DA MAGIA À SEDUÇÃO: O milagre da assertividade

 

Da magia à sedução é o nome de um filme americano, protagonizado por Sandra Bullock e Nicole Kidman, que conta a história de duas irmãs que nasceram em uma família de bruxas. Por alguns motivos, quando crianças, as irmãs decidiram não se envolverem com feitiçaria, mas na idade adulta, após um acidente, elas retomaram a feitiçaria para resolverem alguns problemas.

Desde criança aprendemos a acreditar na fantasia, magia, em milagres ou que outras pessoas resolverão nossos problemas. Isso fica muito claro nos desenhos infantis em que os personagens passam por diversas situações difíceis, mas por um passe de mágica ou fantasia tudo se resolve. Além dos desenhos, os próprios pais ou cuidadores acabam sendo agentes mágicos para as crianças porque eles resolvem situações sem elas perceberem o que produziu aquela mudança. Um comercial de 2018 deu um exemplo disso. No comercial do dia das mães em que o menino conta ao avô que tem superpoderes que lhe permite se teletransportar. O menino chegou a essa conclusão porque sempre que dormia no sofá, ao acordar estava em sua cama. Posteriormente é mostrada uma cena em que o menino cochila no sofá e sua mãe o carrega até a cama enquanto o mesmo continua dormindo.

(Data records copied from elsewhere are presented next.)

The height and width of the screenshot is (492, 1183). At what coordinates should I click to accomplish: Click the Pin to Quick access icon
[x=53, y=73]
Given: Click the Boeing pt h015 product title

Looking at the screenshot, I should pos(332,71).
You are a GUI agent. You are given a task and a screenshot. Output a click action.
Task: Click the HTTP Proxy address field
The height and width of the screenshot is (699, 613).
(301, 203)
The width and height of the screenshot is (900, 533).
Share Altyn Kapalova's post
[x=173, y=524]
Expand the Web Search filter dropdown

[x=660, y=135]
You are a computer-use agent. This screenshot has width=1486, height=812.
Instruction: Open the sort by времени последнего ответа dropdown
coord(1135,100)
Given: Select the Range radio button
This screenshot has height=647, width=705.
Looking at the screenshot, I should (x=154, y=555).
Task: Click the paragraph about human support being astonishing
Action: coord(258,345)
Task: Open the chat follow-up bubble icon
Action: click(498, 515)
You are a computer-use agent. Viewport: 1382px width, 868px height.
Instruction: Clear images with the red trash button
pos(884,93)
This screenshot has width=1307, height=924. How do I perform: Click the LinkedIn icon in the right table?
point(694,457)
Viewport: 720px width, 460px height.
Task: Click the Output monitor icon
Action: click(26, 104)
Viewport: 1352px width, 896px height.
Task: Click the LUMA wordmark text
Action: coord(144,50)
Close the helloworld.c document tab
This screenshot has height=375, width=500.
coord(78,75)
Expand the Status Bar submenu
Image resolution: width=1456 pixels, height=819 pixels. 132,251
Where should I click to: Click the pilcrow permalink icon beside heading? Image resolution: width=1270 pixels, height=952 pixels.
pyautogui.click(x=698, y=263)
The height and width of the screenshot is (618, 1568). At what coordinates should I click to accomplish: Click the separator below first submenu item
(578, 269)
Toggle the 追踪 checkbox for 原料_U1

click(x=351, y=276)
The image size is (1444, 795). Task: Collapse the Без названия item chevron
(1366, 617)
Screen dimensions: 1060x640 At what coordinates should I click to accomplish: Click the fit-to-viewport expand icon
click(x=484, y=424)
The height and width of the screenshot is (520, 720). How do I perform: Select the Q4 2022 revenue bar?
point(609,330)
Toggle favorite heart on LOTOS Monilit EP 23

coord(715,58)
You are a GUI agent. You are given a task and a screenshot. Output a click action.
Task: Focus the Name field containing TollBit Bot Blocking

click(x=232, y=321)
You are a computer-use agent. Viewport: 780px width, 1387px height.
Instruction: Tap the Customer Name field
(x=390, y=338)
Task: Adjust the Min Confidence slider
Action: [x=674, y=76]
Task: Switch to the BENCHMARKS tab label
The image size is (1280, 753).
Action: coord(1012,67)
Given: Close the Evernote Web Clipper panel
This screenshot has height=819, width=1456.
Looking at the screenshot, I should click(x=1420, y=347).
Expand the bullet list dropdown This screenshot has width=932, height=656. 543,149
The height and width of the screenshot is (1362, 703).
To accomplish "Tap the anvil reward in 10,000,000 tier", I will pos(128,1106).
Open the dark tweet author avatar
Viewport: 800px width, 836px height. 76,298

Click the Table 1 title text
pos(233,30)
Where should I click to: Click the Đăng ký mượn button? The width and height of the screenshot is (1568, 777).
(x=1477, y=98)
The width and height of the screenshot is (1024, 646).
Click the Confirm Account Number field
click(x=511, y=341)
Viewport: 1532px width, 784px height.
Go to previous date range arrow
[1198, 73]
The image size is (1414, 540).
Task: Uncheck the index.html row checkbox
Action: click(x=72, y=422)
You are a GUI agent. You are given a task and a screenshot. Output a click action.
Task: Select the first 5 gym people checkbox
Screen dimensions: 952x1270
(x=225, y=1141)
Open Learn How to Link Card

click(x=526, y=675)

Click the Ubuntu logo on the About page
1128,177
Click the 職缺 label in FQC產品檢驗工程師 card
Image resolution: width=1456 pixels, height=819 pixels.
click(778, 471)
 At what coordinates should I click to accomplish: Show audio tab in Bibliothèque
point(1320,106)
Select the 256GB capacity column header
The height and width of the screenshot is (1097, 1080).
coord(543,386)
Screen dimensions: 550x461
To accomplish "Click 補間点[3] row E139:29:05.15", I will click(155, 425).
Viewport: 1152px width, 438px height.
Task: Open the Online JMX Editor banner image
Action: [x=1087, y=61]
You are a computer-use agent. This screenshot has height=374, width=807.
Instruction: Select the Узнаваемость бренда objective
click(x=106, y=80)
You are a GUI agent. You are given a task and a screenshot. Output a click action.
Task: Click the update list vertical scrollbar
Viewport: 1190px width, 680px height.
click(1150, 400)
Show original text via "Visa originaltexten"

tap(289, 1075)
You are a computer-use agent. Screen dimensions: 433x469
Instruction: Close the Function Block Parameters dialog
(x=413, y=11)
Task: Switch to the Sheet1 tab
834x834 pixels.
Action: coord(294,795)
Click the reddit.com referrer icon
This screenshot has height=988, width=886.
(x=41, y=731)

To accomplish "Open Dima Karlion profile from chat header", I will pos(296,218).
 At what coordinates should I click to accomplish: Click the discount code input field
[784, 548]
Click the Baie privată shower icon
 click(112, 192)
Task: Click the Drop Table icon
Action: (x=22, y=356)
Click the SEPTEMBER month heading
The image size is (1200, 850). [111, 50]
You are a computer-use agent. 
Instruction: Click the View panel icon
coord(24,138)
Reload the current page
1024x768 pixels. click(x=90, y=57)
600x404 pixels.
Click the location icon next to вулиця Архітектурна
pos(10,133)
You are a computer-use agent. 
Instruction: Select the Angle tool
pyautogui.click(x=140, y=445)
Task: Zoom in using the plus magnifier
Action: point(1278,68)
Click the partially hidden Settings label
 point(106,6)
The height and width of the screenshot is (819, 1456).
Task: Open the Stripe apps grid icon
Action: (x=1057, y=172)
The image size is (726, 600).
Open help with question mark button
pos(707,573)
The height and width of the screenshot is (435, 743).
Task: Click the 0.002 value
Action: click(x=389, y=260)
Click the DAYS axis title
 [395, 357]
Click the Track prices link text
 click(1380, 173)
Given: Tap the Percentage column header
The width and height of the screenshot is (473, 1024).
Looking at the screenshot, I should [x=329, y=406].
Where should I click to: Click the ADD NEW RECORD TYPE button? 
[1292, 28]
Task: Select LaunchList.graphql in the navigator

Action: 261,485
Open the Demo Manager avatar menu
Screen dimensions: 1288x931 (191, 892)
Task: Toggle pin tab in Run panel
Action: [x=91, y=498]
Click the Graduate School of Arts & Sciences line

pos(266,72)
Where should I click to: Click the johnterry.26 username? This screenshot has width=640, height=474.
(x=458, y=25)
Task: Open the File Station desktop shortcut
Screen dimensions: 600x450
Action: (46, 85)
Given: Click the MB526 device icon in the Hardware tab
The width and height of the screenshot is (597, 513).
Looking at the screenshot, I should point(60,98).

Na adolescência, a crença na fantasia se reduz consideravelmente e na vida adulta mais ainda. Todavia, a fantasia acaba dando lugar a crenças religiosas de qualquer natureza. Enquanto terapeuta, tenho visto isso no contexto clínico. Observo esse relato a partir de relatos do tipo: “DEUS PROVERÁ”, “TENHO FÉ”. Outros relatos, que tenho ouvido, não estão relacionados ao sobrenatural, mas são relatos que depositam a resolução dos problemas em outras pessoas. Nesse caso, os relatos são do tipo: “ELA VAI PERCEBER QUE PRECISO DE AJUDA”; “VOU ESPERAR ELE ME CHAMAR PARA SAIR”…

Não há problema em acreditar em milagres ou até mesmo na fantasia. A questão é a seguinte: porque depositar a responsabilidade em terceiros (divindade, pais, parceiros, amigos, fantasia etc.) quando você mesmo pode resolver a situação?
O mais interessante da ficção (filmes, séries, desenhos, literatura etc.) é que mesmo com superpoderes, as personagens precisam solucionar conflitos sem a ajuda da magia ou dos superpoderes. No caso do filme “Da magia à sedução”, mesmo podendo recorrer a magia, as irmãs precisam tomar decisões sobre o que fazer com a magia e arcar com as consequências de suas decisões. Quem já assistiu o filme do Superman também deve ter percebido que mesmo sendo tão poderoso, Kal-El ou Clark Kent vivencia muitos conflitos e precisa tomar decisões que não podem ser resolvidas pela sua força kriptoniana. Constantemente ele precisa decidir se revela sua identidade para Lois Lane, se continua ajudando a salvar o planeta da destruição ou se abandona tudo para levar uma vida pacata e assim por diante. Além disso, ele sabe que tais decisões terão consequências, algumas das quais seriam bem difíceis de suportar.

Então, porque as pessoas continuam esperando as coisas se resolverem por mágica/milagre/etc.?
Acredito que há pelo menos dois motivos:
1 – Crescemos assistindo filmes de fantasia em que pode dar tudo errado, mas no fim as coisas se resolvem em um passe de mágica. Além disso, desde pequeno somos ensinados a acreditar em algo. E veja, como já disse anteriormente, não há problema nisso. O fato é que muito do que precisa ser resolvido em nossas vidas, pode ser resolvido por nós mesmos.
2 – Se tentarmos resolver nós mesmos, temos que arcar com as consequências de nossas ações. Isso é difícil porque às vezes não sabemos quais são as possíveis consequências. Quando sabemos, encontramos a possibilidade das consequências não serem a que desejamos.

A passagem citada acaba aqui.